Fig. 4.

“Glycan-less” NRF1 mutants restore cell growth of FBS2-overexpressing NGLY1-KO cells. (A) Restoration of the bounce-back response of NGLY1-KO HeLa cells by sequence-edited NRF1 9N/D in the presence of proteasome inhibitor. Wild-type (WT) and NGLY1-KO HeLa cells overexpressing FBS2 (Left) or FBS2 and NRF1 9N/D (Right) were treated with Btz for 16 h. mRNA levels of the proteasome genes PSMA1, PSMB1, and PSMC4 in WT and NGLY1-KO HeLa cells were then quantified by qPCR. mRNA levels of target genes were normalized against the corresponding levels of GAPDH mRNA. Error bars show means ± SD of three biological replicates (SI Appendix, Fig.
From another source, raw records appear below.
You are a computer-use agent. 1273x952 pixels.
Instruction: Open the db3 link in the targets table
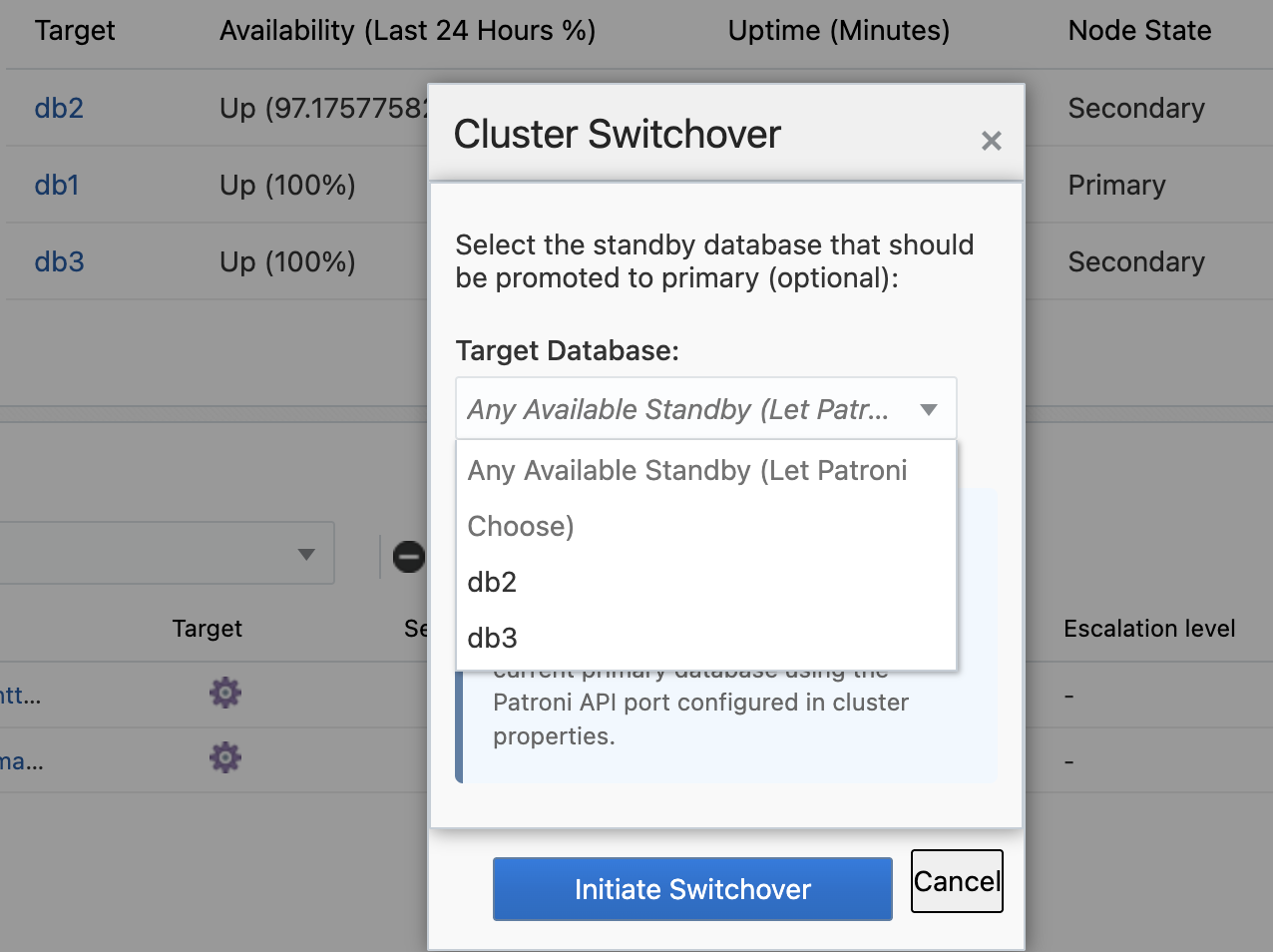pyautogui.click(x=59, y=261)
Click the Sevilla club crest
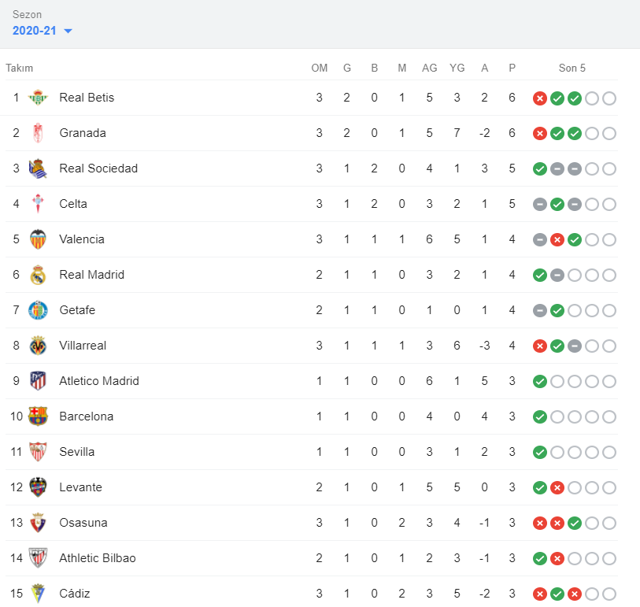Image resolution: width=640 pixels, height=607 pixels. 38,452
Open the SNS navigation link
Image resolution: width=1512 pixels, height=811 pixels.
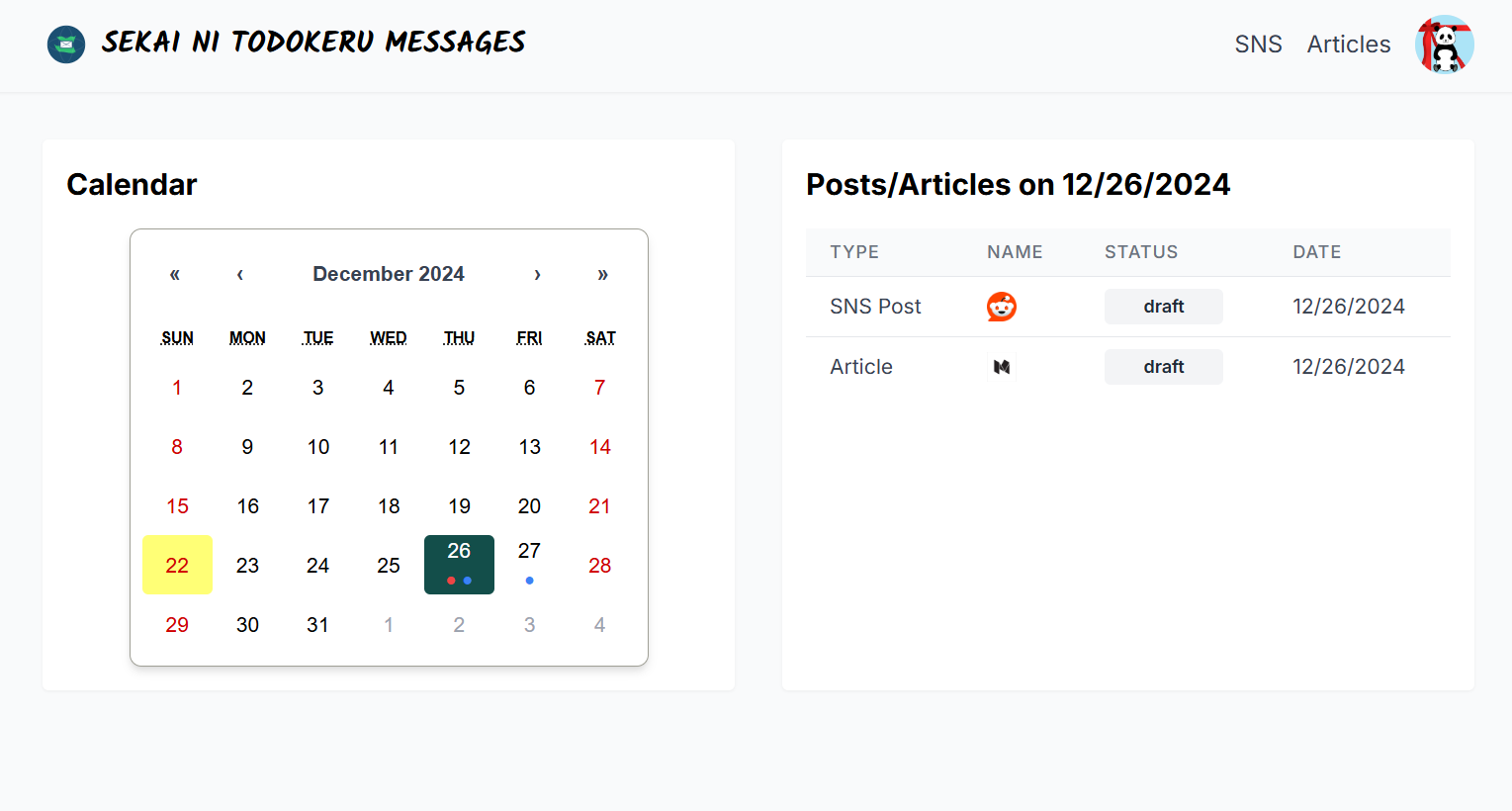pos(1258,45)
S5B). The ratio of relative mRNA expression of cells between Btz-treated and untreated are shown. (B and C) Colony formation assays in WT and NGLY1-KO HeLa cells overexpressing the indicated proteins. Colony formation rates were calculated relative to the number of colonies in GFP-overexpressing cells. Cells were counted in each of four replicates. (D) Chymotryptic peptidase activity of the proteasome in lysates of WT and NGLY1-KO HeLa cells or cells overexpressing FBS2 with or without NRF1 or NRF1 mutants. Error bars show means ± SD of three biological replicates. Statistical significance was determined by one-way ANOVA with Dunnett’s posttest (A and B) or one-way ANOVA with Tukey’s posttest (C and D). ****P < 0.0001; ***P < 0.0002; **P < 0.002; *P < 0.03, n.s., not significant.